Winkler Prins

Anthony Winkler Prins (1870)

Gepubliceerd op 09-08-2018

Marseillaise (De)

betekenis & definitie

Marseillaise is de naam van het vermaarde Fransche krijgslied, hetwelk de legers der eerste Republiek in geestdrift deed ontvlammen. Het werd vervaardigd door Claude Joseph Rouget de Lisle, geboren den 10den Mei 1760 te Lons-le-Saulnier. Hij bevond zich als genie-officier te Straatsburg, en toen men bij den aanvang van den oorlog niets anders hoorde dan militaire straatdeunen, ontving hij op een feestmaal, gegeven door den maire Dietrich, op den 24sten April 1792, van dezen het verzoek, om eene waardige hymne voor de uittrekkende vrijwilligers te componéren.

Rouget beloofde het. In vaderlandlievende geestdrift ontstoken, begaf hij zich naar zijn eenzaam vertrek, en den volgenden ochtend was het lied met de melodie in gereedheid. De burgemeester liet het op de markt met vol orkest uitvoeren, en „Le chant de guerre de l’armée du Rhin” werd reeds door het geheele noorderleger met geestdrift gezongen, toen het nog onbekend was te Parijs.

De scharen uit Marseille, door Barbaroux ontboden, bragten in Julij 1792 die hymne in de hoofdstad, en zij werd er met gejuich begroet. Daar men in het onzekere was omtrent haren oorsprong, noemde men haar de „Hymne des Marseillais” en zij behield vervolgens den naam van „Marseillaise”. Zij is inderdaad in woorden en muziek een meesterstuk van hartstogtelijken gloed. Zij werkte in die dagen met tooverkracht op de gemoederen en legde een aanmerkelijk gewigt in de schaal van den oorlog. Niettemin was Rouget de Liste ten tijde van het Schrikbewind aan vervolgingen blootgesteld en ontsnapte slechts door den val van Robespierre aan het schavot. Te Quiberon streed hij onder Hoche tegen de uitgewekenen, werd zwaar gewond en nam zijn ontslag.

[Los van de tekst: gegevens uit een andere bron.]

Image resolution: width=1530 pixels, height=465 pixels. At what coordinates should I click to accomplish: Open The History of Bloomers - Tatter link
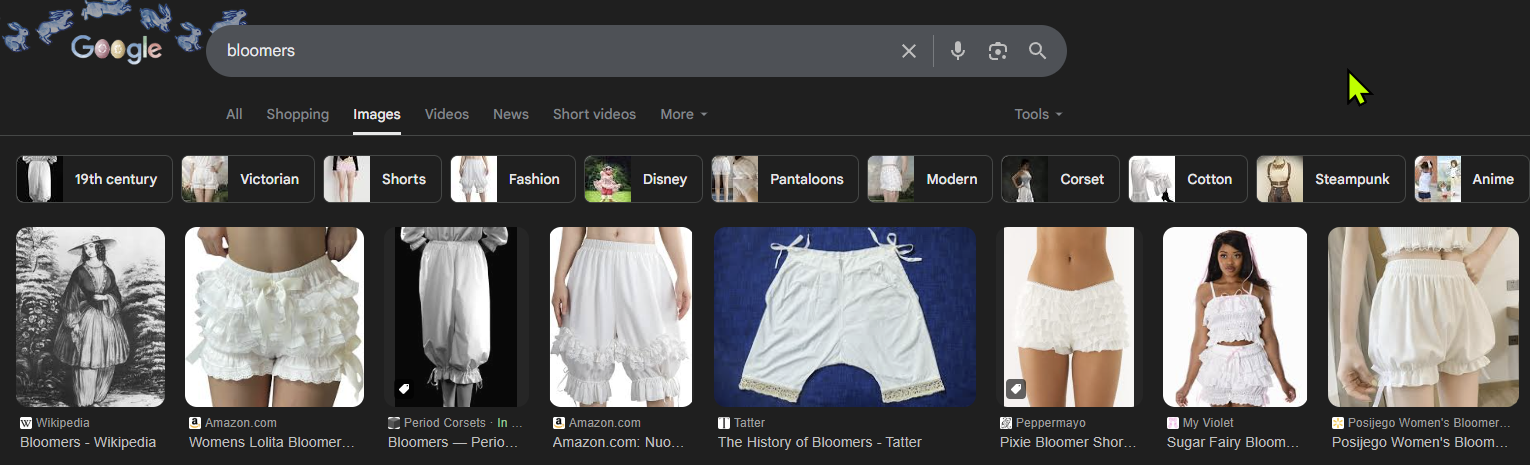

Zijn naam werd na dien tijd zelden genoemd, want gedurende het Keizerrijk was het zingen der „Marseillaise” eene oproerige daad. Eerst bij de Julijomwenteling klonk weder luid en vrij het oude krijgslied. Men schonk den vervaardiger een jaargeld van 6000 francs, maar hij wees het voor zich zelven van de hand, en overleed den 26sten Junij 1836. Hij schreef ook nog: „Ecole des mères (1798)” en „Cinquante chants français (1825)”. Door sommigen wordt alleen de tekst aan Rouget de Lisle, doch de muziek aan Navoigille toegekend.